In the vast plains of the Serengeti — an unimaginable 30,000sq km, peppered with acacia trees and craggy outposts — we were lucky enough to chance upon a pride of a dozen or so lions under the skeleton frame of an acacia tree. Four or five cubs lay next to each other by the tree trunk, while their mothers were sprawled out in random positions, their limbs in unnatural positions, looking like drunken sailors who had passed out and fallen asleep where they had fallen.

This was an alpha male-free zone, no doubt because he was patrolling his territory, which can be 250sq km of land. One youngster slowly rose and waltzed sleepily over to his mother, who started tenderly cleaning him.

But there was a stark reminder of this creature's majesty when the mother yawned, revealing a quartet of enormous knife-like teeth that would make short work of a water buffalo, impala ... or human.

This is what lions do in the daytime. Nothing. They spend most of the night hunting, so it's forgivable that they relax in the daytime. And while their vision suits the night-hunt, they are colour-blind, which explains the puzzle of how zebras evolved to blend in about as well as a clown at a funeral. In a herd frenzy at night, a zebra's black and white stripey suit looks like a fuzzy blur to a lion.

Cheetahs, on the other hand, have terrible night vision, but make up for it by being able to accelerate to 100km/h in three seconds. The black mascara lines running down the insides of their eyes are thought to shield them from the glaring sun, making it easier to spot prey in the daytime.

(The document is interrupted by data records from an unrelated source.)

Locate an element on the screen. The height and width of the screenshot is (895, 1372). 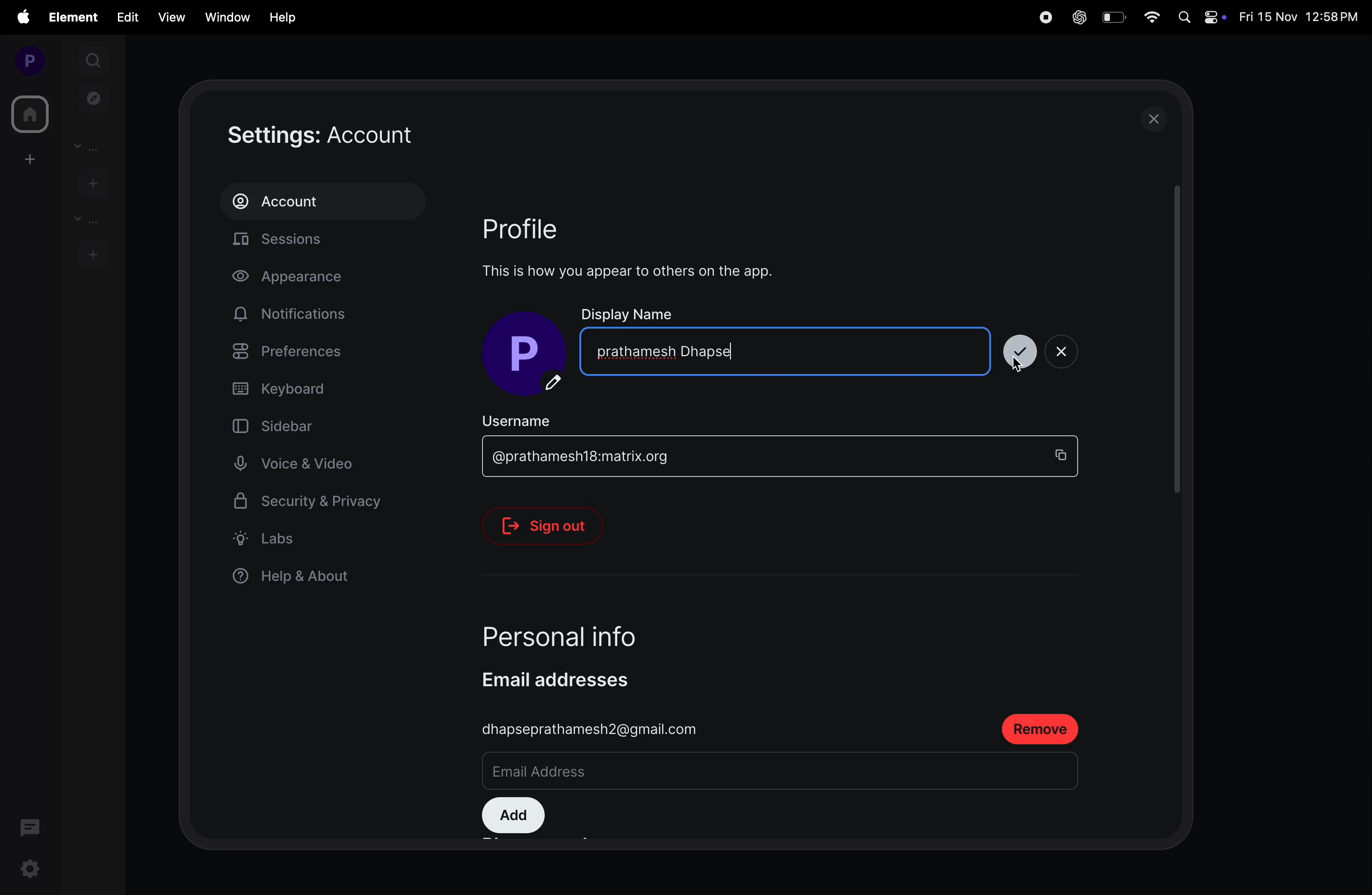
email addresses is located at coordinates (568, 680).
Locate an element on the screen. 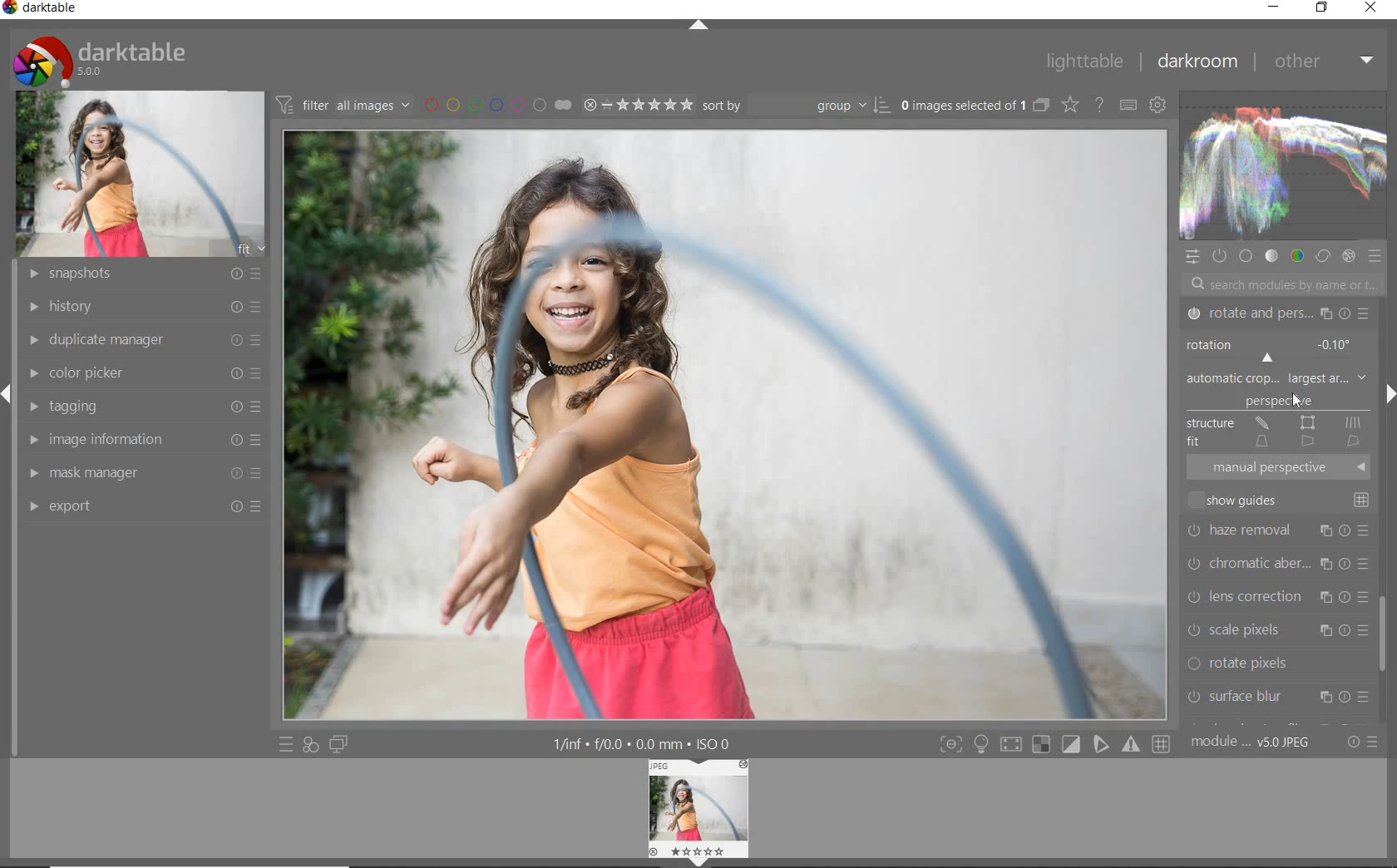 This screenshot has height=868, width=1397. lens correction is located at coordinates (1277, 595).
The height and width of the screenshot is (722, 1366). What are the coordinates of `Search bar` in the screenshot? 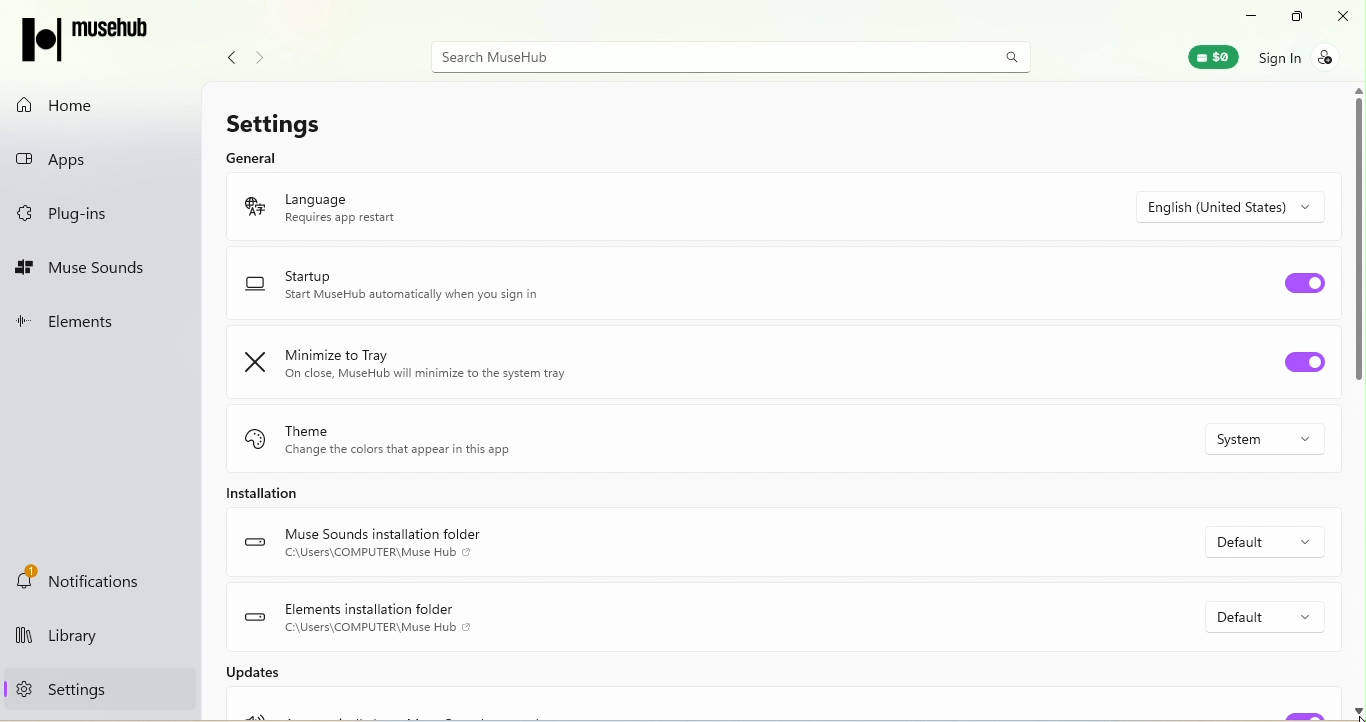 It's located at (734, 56).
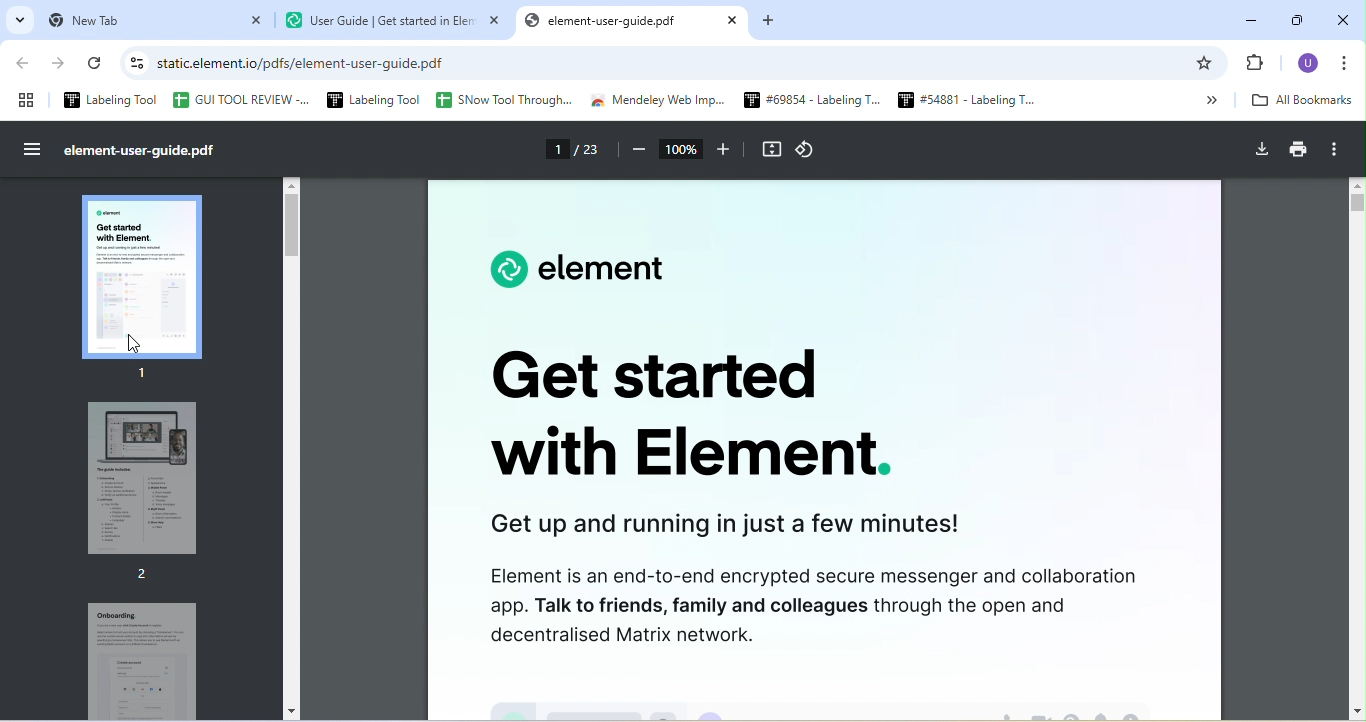 The image size is (1366, 722). I want to click on element, so click(570, 270).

Such incredible abilities led to many discussions about which animal we would be. The speedy cheetah? Or the mighty lion? Top of the food chain but on permanent day-patrol ... and inevitably replaced by a younger, stronger male.

Maybe better to be a leopard, strong enough to drag a kill its own body weight up a tree? But only if you like being a loner.

If you're more of a social bunny, then giraffes tend to hang out in groups and they are quite elegant, in a goofy sort of way. And as comedian Eddie Izzard points out, any attempt at procreation seems sure to end up an awkward disaster.

Impala also socialise and have an appealing lifestyle. Young males bond together as young bachelors, then set up their own harems. Sounds good to me. And though impalas are delicious, the slowest are usually the first to be eaten, meaning the mature male impala is usually protected by a screen of young, expendable females.

If you want to stand out, the vervet monkey is hard to go past. There aren't many species that can boast bright blue genitalia.

Or if figure matters not, a six-tonne elephant or a three-tonne hippo might be more appealing. Hippos also get to bathe all day, an inviting prospect in the African heat and red dust. Which would be grand, if you had no sense of smell.

Hippos, while bathing, defecate constantly and fling it away by whirling their tails, often into the faces of the hippos directly behind them. It's not very attractive and it does little for the odour or general ambience of hippo watering holes. And then there is the diet: grass, grass and more grass.

But don't forget those cute little hyenas. They have that innocent teddy-bear look so their prey lower their guard. It's an effective strategy, whether they're trying to encircle gazelles or creeping up on wildlife-spotters relieving their bladders. That's enough to make anyone anxious.

Getting there: Emirates flies daily to Dar es Salaam with connections from New Zealand.